Il Vangelo è la parola di Cristo, la bocca di Cristo, secondo l’espressione di sant’Agostino. Il libro dei Vangeli o Testo, come lo chiamavano semplicemente gli antichi, rappresenta la Persona stessa del Salvatore, che con la sua croce ha meritato per noi ogni grazia di illuminazione e di santificazione. Segnando il Libro dei Vangeli, il celebrante prende in prestito da Cristo stesso le grazie d’illuminazione e di santificazione che applica a se stesso segnandosi successivamente:

a) sulla fronte, per illuminare e affinare la sua fede e non arrossire mai nell’apparire Cristiano, cioè come discepolo di Cristo:

b) sulle labbra, per professare coraggiosamente la dottrina del Maestro;

c) sul petto, per conservare gli insegnamenti di Cristo come un tesoro nel proprio cuore e per meditarli con amore.

Tutti i fedeli devono imitare, in comunione di pensiero con il Sacerdote, questi stessi segni della croce sulla fronte, sulle labbra e sul cuore.

115 — Quali passaggi dei santi Evangeli si leggono alla Messa?

Durante l’anno, durante la Messa, leggiamo i passi dei Santi Vangeli che ci manifestano i grandi eventi della vita di Cristo, dalla sua nascita all’Ascensione, e ripetiamo i punti principali della sua dottrina.

Il nostro Messale contiene 198 diversi Vangeli, tra cui 65 da San Matteo, 12 da San Marco, 58 da San Luca, 63 da San Giovanni.

116 — Cosa risponde il servente dopo la lettura dell’Evangelio?

Il servente risponde a nome dell’assemblea: Lode a te, o Cristo! Egli testimonia così la profonda gratitudine dei fedeli che stanno per ricevere la verità e le sue grazie.

117 — Perché il Sacerdote bacia all’inizio l’Evangelio che sta per leggere?

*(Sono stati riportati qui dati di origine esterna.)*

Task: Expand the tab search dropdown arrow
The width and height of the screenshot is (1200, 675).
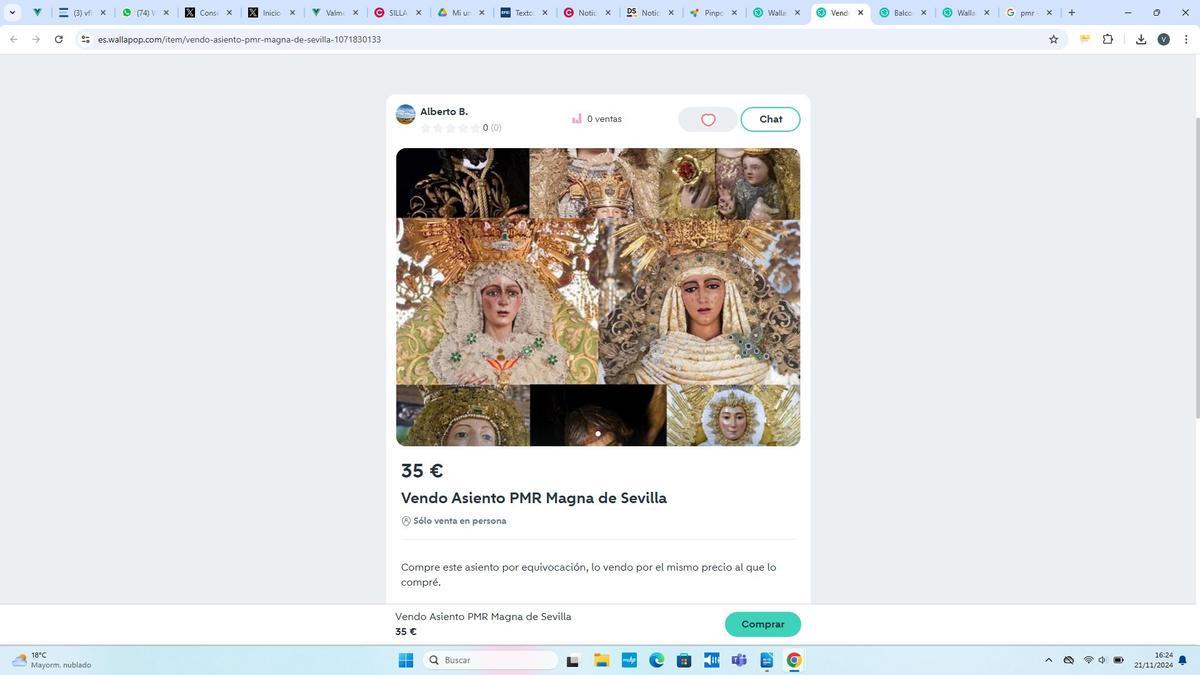Action: click(12, 13)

Questo bacio non è solo un segno di venerazione per la parola di Cristo e di comunione con la dottrina evangelica, ma anche un segno di adorazione. Nel baciare il libro dei Vangeli, noi adoriamo Cristo stesso.

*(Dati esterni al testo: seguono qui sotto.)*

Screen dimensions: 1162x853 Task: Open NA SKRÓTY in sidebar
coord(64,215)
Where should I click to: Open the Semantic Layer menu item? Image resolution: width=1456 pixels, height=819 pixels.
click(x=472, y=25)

L’adorazione con cui onoriamo l’immagine di Cristo, la croce e i santi Vangeli non è rivolta al legno, all’oro, alla pergamena, ecc… ma alla Persona di Cristo, rappresentata da queste immagini o simboli materiali.

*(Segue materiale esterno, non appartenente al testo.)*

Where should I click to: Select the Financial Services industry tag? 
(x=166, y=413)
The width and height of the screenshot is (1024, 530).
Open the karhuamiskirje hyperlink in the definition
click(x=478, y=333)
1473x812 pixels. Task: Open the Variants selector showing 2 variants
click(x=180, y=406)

118 — Quale preghiera fa il Sacerdote baciando il santo Evangelio?

Nel baciare il Santo Vangelo, il sacerdote dice: « Per Evangélica dicta, deleántur nostra delícta »[Per queste parole evangeliche siano cancellati i nostri peccati]

Il Vangelo – le opere e le parole di Gesù – è stato ispirato dallo Spirito Santo agli evangelisti; la sua lettura, ascoltata con pietà, ha la virtù di produrre le disposizioni che ci ottengono la remissione dei peccati veniali, se abbiamo il fermo desiderio di vivere secondo questa dottrina insegnata.